**DESCRIPTION OF THE TASK**
Copy, word for word, each line of the data below from the first through the line containing "Given: Add layer style with fx icon", and stop there.

**GIVEN DATA**
Content starts

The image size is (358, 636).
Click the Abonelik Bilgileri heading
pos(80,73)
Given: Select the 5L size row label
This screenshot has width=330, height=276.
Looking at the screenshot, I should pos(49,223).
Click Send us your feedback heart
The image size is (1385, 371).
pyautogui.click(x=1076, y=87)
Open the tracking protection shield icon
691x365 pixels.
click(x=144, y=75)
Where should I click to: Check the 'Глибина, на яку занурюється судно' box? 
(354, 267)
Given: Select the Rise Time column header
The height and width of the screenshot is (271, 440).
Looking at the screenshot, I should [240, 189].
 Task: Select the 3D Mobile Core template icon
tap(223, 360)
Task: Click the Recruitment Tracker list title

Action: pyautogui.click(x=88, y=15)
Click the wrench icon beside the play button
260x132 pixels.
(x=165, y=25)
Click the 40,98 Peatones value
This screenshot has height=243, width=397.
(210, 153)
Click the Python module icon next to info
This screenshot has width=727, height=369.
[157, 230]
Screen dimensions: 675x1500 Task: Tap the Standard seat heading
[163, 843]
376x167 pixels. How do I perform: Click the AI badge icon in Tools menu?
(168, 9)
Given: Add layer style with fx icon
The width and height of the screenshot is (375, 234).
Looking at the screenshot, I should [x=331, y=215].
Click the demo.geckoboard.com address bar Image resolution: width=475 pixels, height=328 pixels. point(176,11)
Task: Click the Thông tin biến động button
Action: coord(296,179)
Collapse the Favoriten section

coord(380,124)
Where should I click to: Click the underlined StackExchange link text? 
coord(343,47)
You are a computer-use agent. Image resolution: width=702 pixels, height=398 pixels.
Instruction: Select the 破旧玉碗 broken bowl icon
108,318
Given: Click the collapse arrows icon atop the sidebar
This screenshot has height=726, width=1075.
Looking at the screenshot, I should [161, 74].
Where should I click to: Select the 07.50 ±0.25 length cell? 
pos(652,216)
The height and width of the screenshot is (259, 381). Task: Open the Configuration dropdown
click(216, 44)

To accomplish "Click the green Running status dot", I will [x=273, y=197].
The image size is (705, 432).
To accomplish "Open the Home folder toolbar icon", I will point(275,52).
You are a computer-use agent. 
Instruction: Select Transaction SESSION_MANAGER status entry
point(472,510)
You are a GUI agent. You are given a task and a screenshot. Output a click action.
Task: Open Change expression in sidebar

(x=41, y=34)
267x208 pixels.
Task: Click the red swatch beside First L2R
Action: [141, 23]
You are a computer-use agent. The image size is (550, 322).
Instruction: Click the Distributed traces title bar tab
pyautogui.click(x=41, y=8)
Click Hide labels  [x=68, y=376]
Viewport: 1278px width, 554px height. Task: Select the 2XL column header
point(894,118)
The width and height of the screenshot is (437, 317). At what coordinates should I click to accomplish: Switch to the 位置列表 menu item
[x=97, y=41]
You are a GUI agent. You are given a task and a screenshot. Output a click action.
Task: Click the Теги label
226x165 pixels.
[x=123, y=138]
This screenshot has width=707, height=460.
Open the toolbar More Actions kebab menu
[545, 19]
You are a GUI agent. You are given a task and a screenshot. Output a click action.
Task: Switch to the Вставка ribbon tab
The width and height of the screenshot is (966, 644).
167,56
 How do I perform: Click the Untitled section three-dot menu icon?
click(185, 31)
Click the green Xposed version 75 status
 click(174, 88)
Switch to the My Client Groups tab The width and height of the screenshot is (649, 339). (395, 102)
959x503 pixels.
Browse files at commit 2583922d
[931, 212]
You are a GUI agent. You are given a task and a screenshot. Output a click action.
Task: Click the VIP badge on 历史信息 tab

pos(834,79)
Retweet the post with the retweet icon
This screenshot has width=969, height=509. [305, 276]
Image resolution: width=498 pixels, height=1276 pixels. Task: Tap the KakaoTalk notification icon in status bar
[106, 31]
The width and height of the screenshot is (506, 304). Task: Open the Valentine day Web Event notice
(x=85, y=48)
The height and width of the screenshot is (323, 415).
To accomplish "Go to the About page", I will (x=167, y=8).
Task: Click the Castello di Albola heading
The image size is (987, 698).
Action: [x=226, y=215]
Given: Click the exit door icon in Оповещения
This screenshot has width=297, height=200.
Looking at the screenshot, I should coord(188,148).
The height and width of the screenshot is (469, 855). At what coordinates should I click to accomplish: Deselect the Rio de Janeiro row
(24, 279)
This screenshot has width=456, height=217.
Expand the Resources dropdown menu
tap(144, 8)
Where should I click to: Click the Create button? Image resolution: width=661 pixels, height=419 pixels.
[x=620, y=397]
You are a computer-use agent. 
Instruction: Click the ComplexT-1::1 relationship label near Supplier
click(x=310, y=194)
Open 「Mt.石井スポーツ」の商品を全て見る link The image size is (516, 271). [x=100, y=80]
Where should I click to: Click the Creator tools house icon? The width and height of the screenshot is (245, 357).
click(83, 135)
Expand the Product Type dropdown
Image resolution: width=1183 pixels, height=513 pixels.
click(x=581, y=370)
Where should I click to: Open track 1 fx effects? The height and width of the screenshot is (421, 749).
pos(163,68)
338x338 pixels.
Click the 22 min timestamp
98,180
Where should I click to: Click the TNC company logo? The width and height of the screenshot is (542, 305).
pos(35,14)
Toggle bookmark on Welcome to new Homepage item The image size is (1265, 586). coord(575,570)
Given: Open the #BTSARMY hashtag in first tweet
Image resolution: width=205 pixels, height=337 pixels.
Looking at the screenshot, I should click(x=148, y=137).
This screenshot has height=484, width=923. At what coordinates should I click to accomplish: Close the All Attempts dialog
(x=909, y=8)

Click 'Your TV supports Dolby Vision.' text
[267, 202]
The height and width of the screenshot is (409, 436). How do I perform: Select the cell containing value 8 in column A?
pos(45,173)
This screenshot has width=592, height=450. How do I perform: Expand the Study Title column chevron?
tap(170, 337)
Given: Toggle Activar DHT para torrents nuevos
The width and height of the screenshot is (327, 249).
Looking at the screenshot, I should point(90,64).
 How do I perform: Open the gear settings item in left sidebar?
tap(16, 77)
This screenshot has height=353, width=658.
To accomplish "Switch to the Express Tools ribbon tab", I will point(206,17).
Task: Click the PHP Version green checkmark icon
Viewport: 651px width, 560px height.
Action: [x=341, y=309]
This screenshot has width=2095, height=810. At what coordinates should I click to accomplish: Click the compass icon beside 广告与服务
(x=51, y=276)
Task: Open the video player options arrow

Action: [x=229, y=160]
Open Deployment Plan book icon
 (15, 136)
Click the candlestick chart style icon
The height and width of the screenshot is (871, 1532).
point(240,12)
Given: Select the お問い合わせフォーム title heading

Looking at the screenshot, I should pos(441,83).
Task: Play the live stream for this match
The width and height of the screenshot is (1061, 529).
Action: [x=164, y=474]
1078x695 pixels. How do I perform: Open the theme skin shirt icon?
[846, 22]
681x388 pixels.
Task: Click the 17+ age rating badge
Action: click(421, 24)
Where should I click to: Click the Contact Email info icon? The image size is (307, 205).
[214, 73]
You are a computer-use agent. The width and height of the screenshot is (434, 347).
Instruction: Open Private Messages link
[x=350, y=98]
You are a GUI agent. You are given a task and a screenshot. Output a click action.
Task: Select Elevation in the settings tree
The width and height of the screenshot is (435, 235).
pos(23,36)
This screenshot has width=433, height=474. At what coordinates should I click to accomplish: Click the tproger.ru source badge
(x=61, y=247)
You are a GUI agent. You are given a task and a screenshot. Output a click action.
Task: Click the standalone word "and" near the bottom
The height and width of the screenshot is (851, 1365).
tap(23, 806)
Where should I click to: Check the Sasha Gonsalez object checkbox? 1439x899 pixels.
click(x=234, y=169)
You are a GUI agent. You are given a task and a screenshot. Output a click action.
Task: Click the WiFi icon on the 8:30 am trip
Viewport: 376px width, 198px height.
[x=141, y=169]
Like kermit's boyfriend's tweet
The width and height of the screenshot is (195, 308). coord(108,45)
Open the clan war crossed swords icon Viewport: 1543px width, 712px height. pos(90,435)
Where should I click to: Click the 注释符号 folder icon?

Content ends

**OUTPUT FOR THIS EXERCISE**
The image size is (358, 636).
Click the Abonelik Bilgileri heading
pos(80,73)
Given: Select the 5L size row label
This screenshot has width=330, height=276.
Looking at the screenshot, I should pos(49,223).
Click Send us your feedback heart
The image size is (1385, 371).
pyautogui.click(x=1076, y=87)
Open the tracking protection shield icon
691x365 pixels.
click(x=144, y=75)
Where should I click to: Check the 'Глибина, на яку занурюється судно' box? 
(354, 267)
Given: Select the Rise Time column header
The height and width of the screenshot is (271, 440).
Looking at the screenshot, I should [240, 189].
 Task: Select the 3D Mobile Core template icon
tap(223, 360)
Task: Click the Recruitment Tracker list title

Action: pyautogui.click(x=88, y=15)
Click the wrench icon beside the play button
260x132 pixels.
(x=165, y=25)
Click the 40,98 Peatones value
This screenshot has height=243, width=397.
(210, 153)
Click the Python module icon next to info
This screenshot has width=727, height=369.
[157, 230]
Screen dimensions: 675x1500 Task: Tap the Standard seat heading
[163, 843]
376x167 pixels. How do I perform: Click the AI badge icon in Tools menu?
(168, 9)
Given: Add layer style with fx icon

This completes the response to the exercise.